Written request ▸ Transcribe the part of the items that opens with their first line and closes with the line containing "[x=1397, y=93]", including both of those lines, and leave the pictures out.

— start —

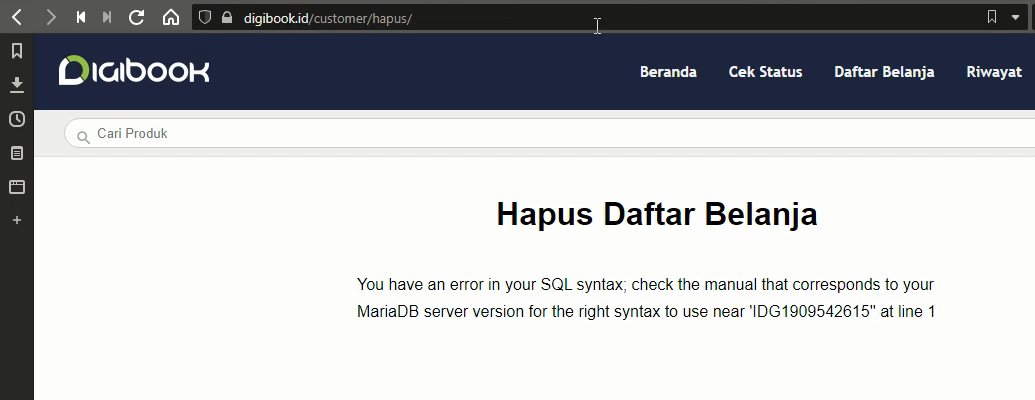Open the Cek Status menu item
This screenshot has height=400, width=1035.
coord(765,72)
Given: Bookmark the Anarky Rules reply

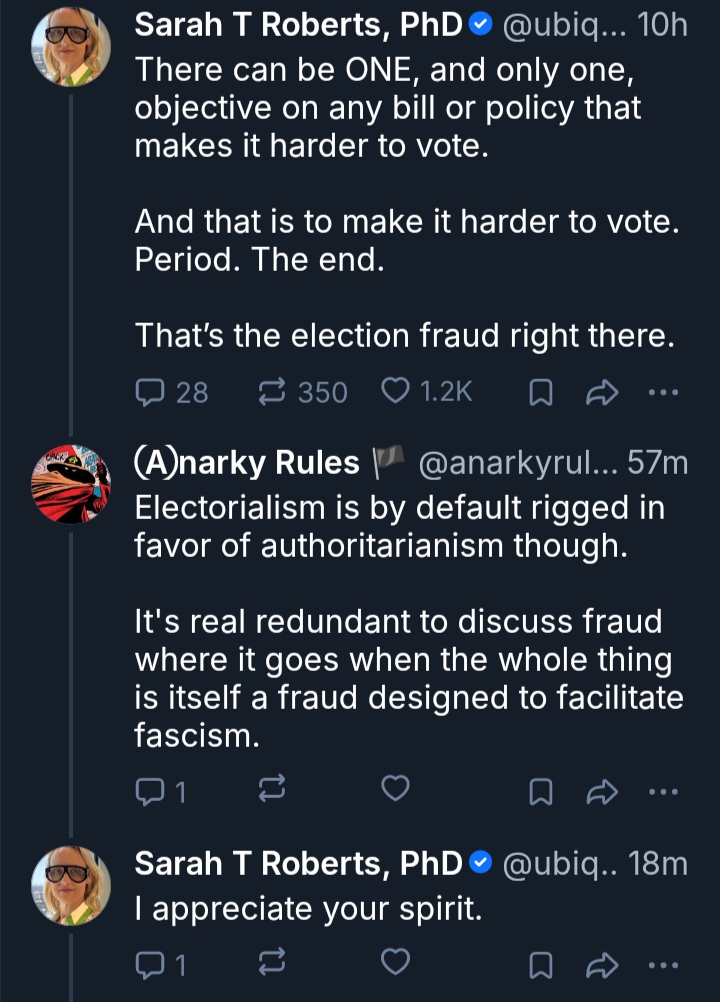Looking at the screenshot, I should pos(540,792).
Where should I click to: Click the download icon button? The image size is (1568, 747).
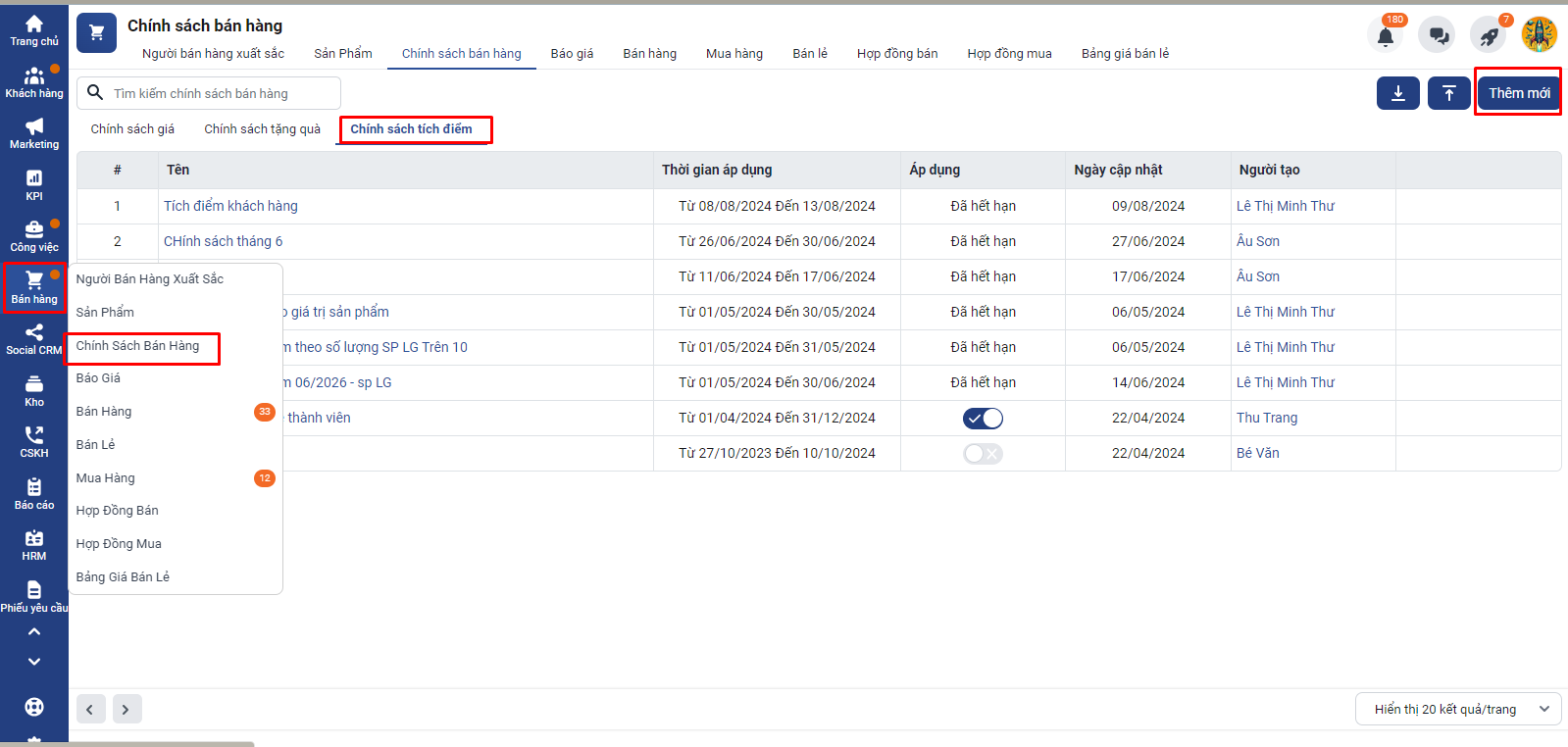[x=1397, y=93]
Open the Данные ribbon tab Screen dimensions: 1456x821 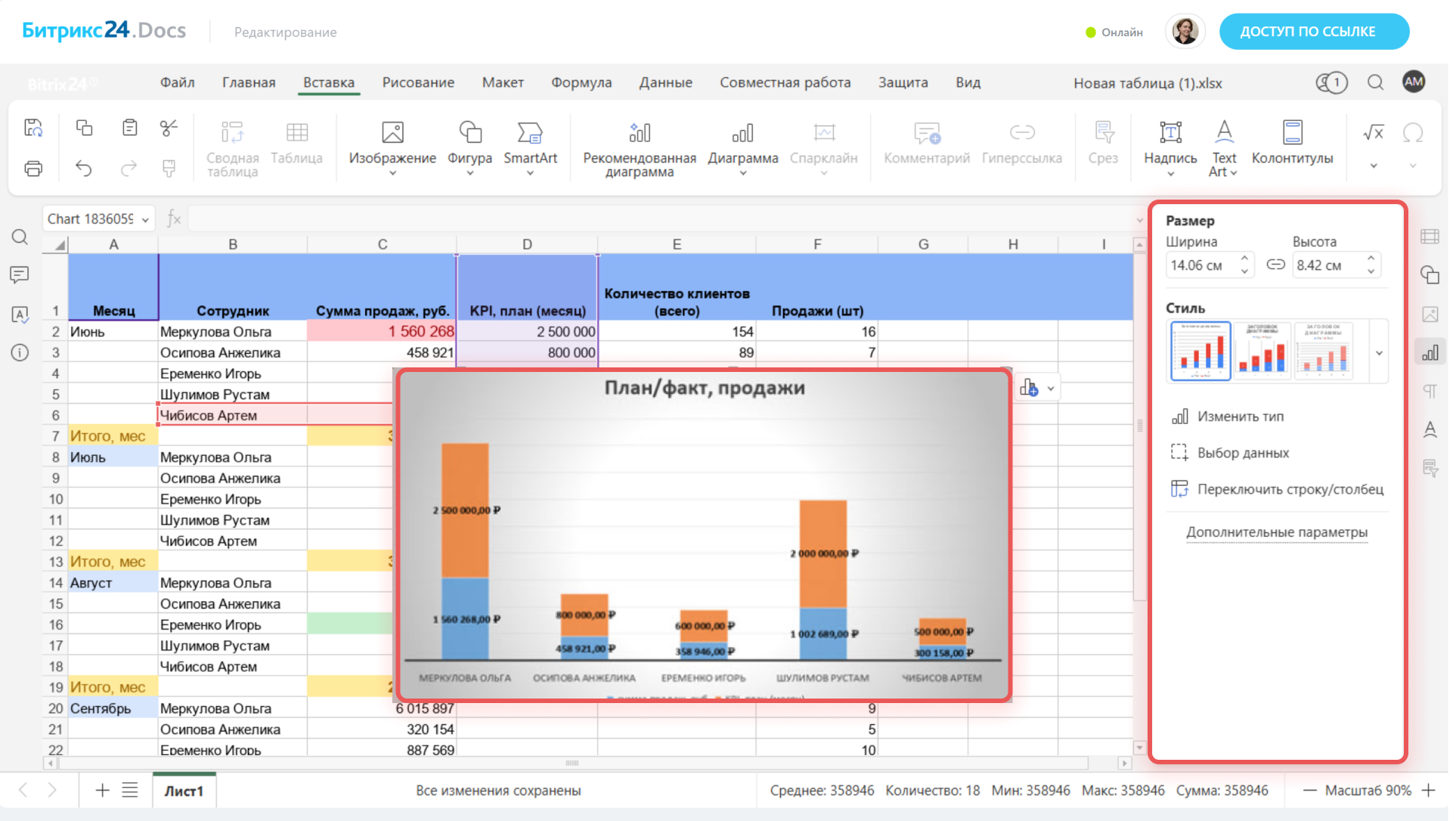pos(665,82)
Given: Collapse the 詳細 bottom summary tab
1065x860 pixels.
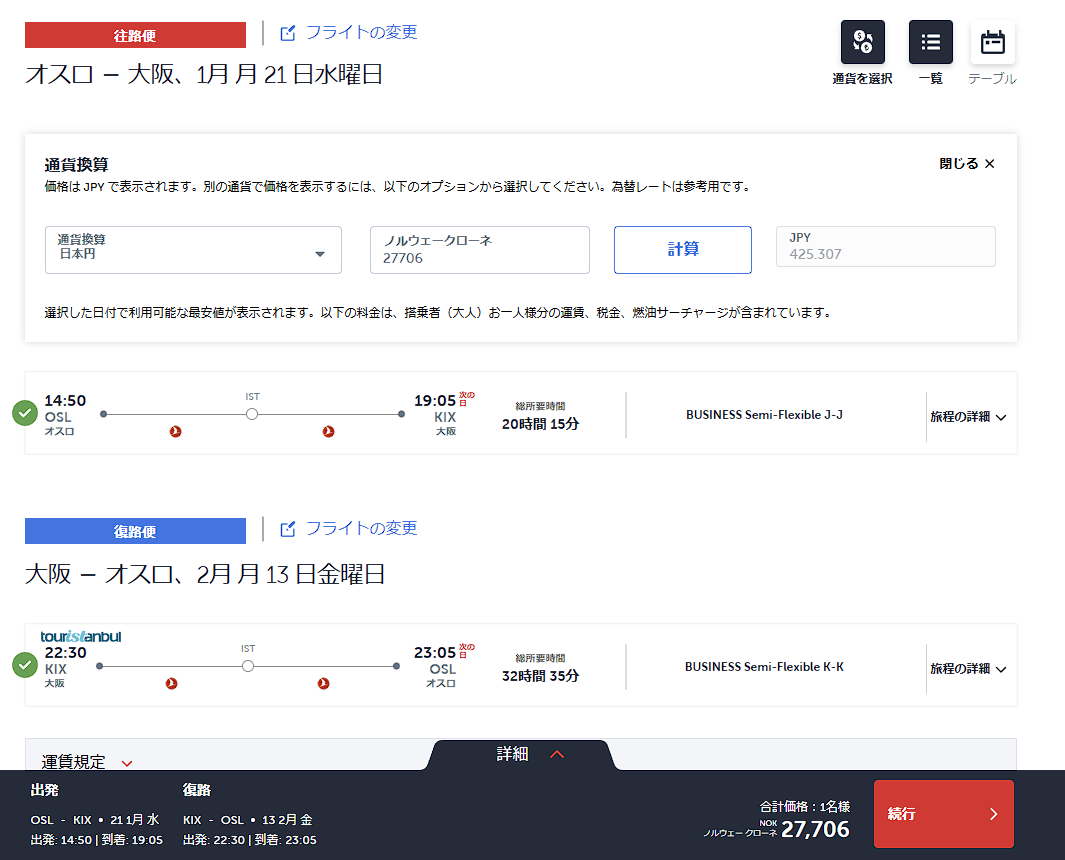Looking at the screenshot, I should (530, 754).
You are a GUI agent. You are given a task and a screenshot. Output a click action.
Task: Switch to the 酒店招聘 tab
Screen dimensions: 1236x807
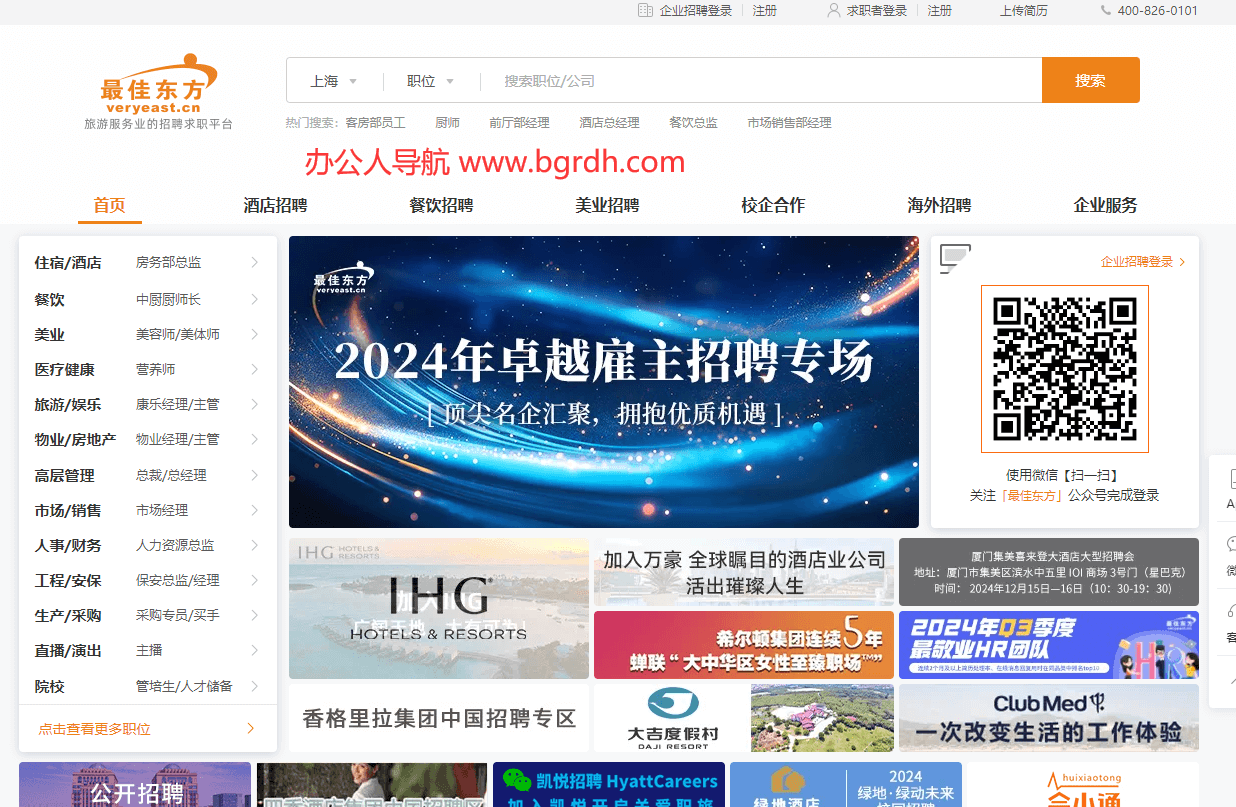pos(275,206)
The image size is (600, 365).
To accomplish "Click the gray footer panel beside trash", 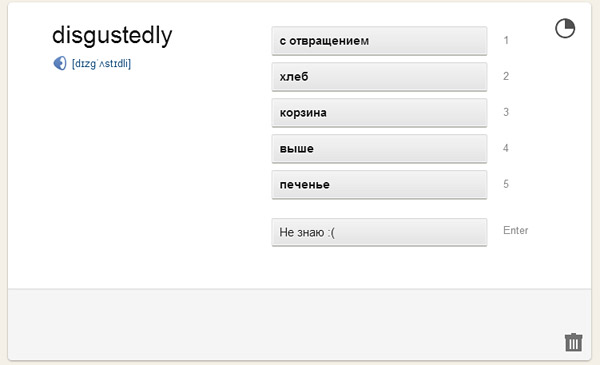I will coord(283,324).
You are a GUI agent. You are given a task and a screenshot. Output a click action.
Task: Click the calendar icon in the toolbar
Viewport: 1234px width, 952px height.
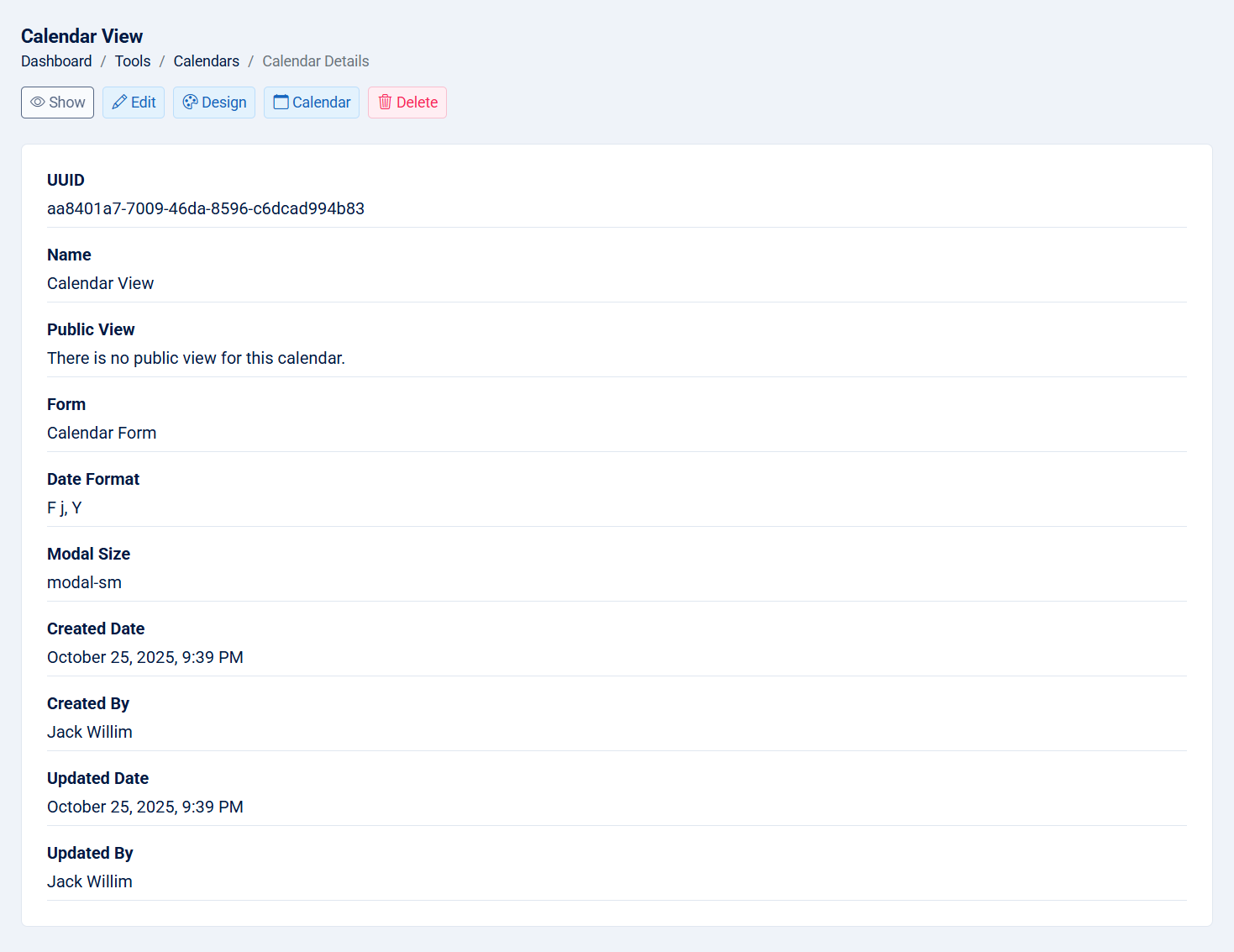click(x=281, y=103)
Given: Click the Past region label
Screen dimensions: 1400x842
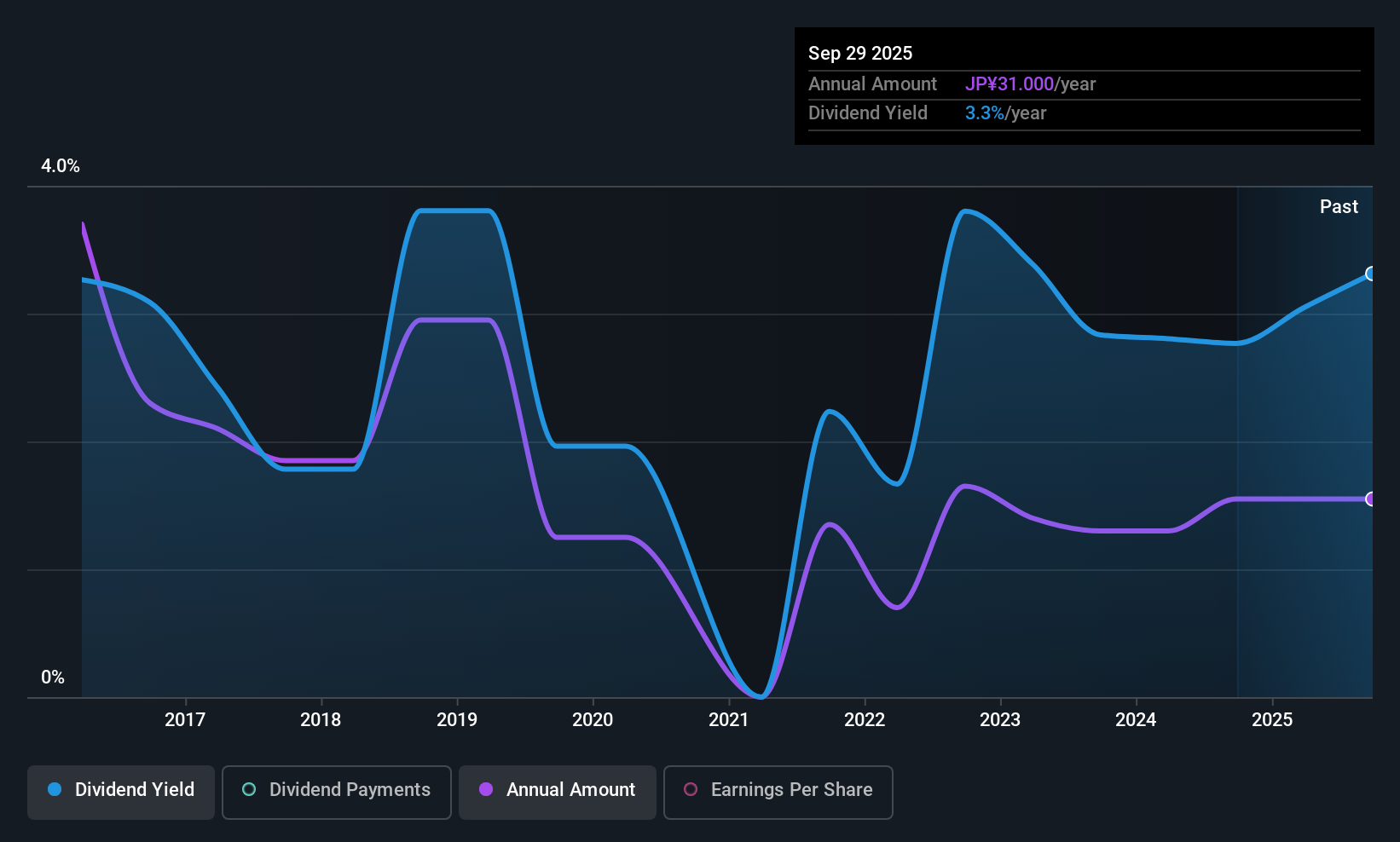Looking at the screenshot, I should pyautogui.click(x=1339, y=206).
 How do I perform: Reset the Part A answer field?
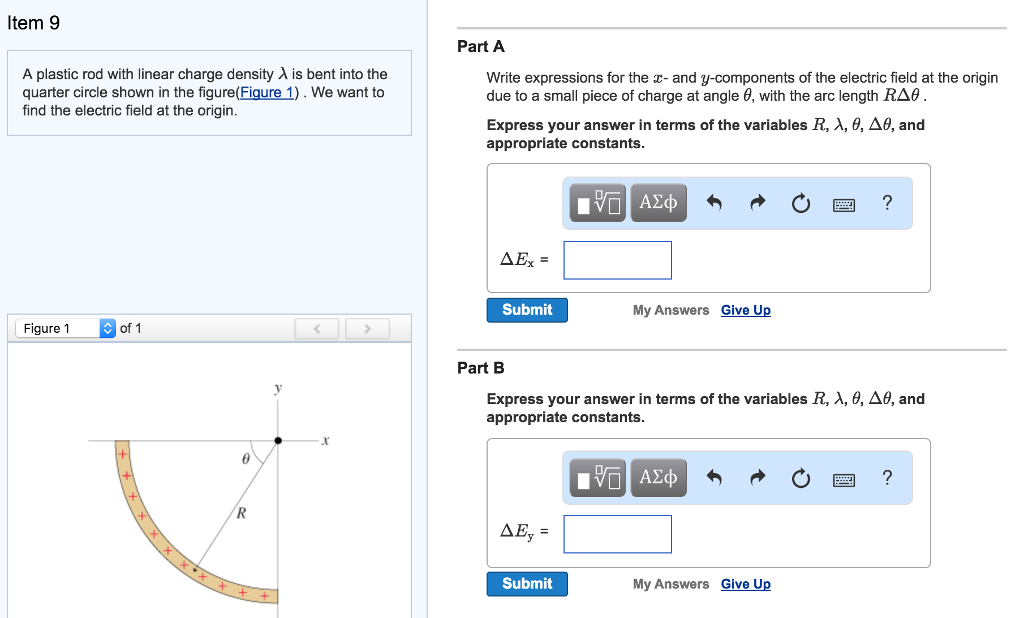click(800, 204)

— end —

Problem solution ▸
Open the Cek Status menu item
This screenshot has height=400, width=1035.
coord(765,72)
Given: Bookmark the Anarky Rules reply

Looking at the screenshot, I should pos(540,792).
Where should I click to: Click the download icon button? The image size is (1568, 747).
[x=1397, y=93]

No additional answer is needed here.